▸ **What you should do**
Please give back the listing exactly as it reads.
━━━
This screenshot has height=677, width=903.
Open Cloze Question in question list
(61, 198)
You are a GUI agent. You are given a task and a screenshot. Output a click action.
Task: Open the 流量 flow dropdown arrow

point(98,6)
━━━
▸ **Solution to the problem**
This screenshot has height=677, width=903.
Open Cloze Question in question list
(61, 198)
You are a GUI agent. You are given a task and a screenshot. Output a click action.
Task: Open the 流量 flow dropdown arrow

point(98,6)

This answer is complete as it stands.